Stored records:

--*--

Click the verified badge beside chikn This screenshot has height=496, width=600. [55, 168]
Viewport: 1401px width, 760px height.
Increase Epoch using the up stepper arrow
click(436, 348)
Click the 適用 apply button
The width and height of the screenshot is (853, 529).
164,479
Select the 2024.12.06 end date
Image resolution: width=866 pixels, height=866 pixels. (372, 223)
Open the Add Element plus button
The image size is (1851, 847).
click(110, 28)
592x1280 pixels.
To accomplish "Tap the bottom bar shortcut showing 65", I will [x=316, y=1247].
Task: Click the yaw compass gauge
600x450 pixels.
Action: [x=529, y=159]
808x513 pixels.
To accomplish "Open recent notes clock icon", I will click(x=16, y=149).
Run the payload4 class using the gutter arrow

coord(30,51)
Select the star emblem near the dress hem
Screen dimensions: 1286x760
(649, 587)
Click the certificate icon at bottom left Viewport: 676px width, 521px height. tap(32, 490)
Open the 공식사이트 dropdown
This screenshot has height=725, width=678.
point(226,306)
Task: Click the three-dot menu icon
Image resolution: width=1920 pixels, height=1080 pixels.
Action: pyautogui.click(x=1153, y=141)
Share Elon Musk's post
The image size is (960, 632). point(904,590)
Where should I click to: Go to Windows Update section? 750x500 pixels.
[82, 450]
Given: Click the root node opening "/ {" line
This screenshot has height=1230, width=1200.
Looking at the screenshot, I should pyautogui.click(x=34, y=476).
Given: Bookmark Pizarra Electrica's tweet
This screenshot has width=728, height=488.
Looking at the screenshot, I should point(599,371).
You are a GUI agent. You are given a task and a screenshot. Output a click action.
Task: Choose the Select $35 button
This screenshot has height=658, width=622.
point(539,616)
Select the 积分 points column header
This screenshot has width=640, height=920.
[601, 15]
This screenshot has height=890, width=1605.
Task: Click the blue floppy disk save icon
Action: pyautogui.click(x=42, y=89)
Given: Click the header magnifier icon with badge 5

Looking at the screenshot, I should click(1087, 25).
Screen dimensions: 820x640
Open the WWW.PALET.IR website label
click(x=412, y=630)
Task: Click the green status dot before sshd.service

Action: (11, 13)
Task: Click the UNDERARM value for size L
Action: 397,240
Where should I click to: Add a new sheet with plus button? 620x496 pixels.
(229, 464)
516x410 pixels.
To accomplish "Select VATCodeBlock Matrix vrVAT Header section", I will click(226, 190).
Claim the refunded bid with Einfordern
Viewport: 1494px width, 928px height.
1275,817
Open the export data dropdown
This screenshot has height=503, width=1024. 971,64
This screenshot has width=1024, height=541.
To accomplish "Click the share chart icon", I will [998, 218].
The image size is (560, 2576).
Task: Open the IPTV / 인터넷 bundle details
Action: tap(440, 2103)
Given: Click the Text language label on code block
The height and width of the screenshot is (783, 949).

--*--

What is needed | Retype every record without alteration.

Solution for this problem |
Click the verified badge beside chikn This screenshot has height=496, width=600. [55, 168]
Viewport: 1401px width, 760px height.
Increase Epoch using the up stepper arrow
click(436, 348)
Click the 適用 apply button
The width and height of the screenshot is (853, 529).
164,479
Select the 2024.12.06 end date
Image resolution: width=866 pixels, height=866 pixels. (372, 223)
Open the Add Element plus button
The image size is (1851, 847).
click(110, 28)
592x1280 pixels.
To accomplish "Tap the bottom bar shortcut showing 65", I will [x=316, y=1247].
Task: Click the yaw compass gauge
600x450 pixels.
Action: [x=529, y=159]
808x513 pixels.
To accomplish "Open recent notes clock icon", I will click(x=16, y=149).
Run the payload4 class using the gutter arrow

coord(30,51)
Select the star emblem near the dress hem
Screen dimensions: 1286x760
(649, 587)
Click the certificate icon at bottom left Viewport: 676px width, 521px height. tap(32, 490)
Open the 공식사이트 dropdown
This screenshot has height=725, width=678.
point(226,306)
Task: Click the three-dot menu icon
Image resolution: width=1920 pixels, height=1080 pixels.
Action: pyautogui.click(x=1153, y=141)
Share Elon Musk's post
The image size is (960, 632). point(904,590)
Where should I click to: Go to Windows Update section? 750x500 pixels.
[82, 450]
Given: Click the root node opening "/ {" line
This screenshot has height=1230, width=1200.
Looking at the screenshot, I should pyautogui.click(x=34, y=476).
Given: Bookmark Pizarra Electrica's tweet
This screenshot has width=728, height=488.
Looking at the screenshot, I should point(599,371).
You are a GUI agent. You are given a task and a screenshot. Output a click action.
Task: Choose the Select $35 button
This screenshot has height=658, width=622.
point(539,616)
Select the 积分 points column header
This screenshot has width=640, height=920.
[601, 15]
This screenshot has height=890, width=1605.
Task: Click the blue floppy disk save icon
Action: pyautogui.click(x=42, y=89)
Given: Click the header magnifier icon with badge 5

Looking at the screenshot, I should click(1087, 25).
Screen dimensions: 820x640
Open the WWW.PALET.IR website label
click(x=412, y=630)
Task: Click the green status dot before sshd.service

Action: (11, 13)
Task: Click the UNDERARM value for size L
Action: 397,240
Where should I click to: Add a new sheet with plus button? 620x496 pixels.
(229, 464)
516x410 pixels.
To accomplish "Select VATCodeBlock Matrix vrVAT Header section", I will click(226, 190).
Claim the refunded bid with Einfordern
Viewport: 1494px width, 928px height.
1275,817
Open the export data dropdown
This screenshot has height=503, width=1024. 971,64
This screenshot has width=1024, height=541.
To accomplish "Click the share chart icon", I will [998, 218].
The image size is (560, 2576).
Task: Open the IPTV / 인터넷 bundle details
Action: tap(440, 2103)
Given: Click the Text language label on code block
The height and width of the screenshot is (783, 949).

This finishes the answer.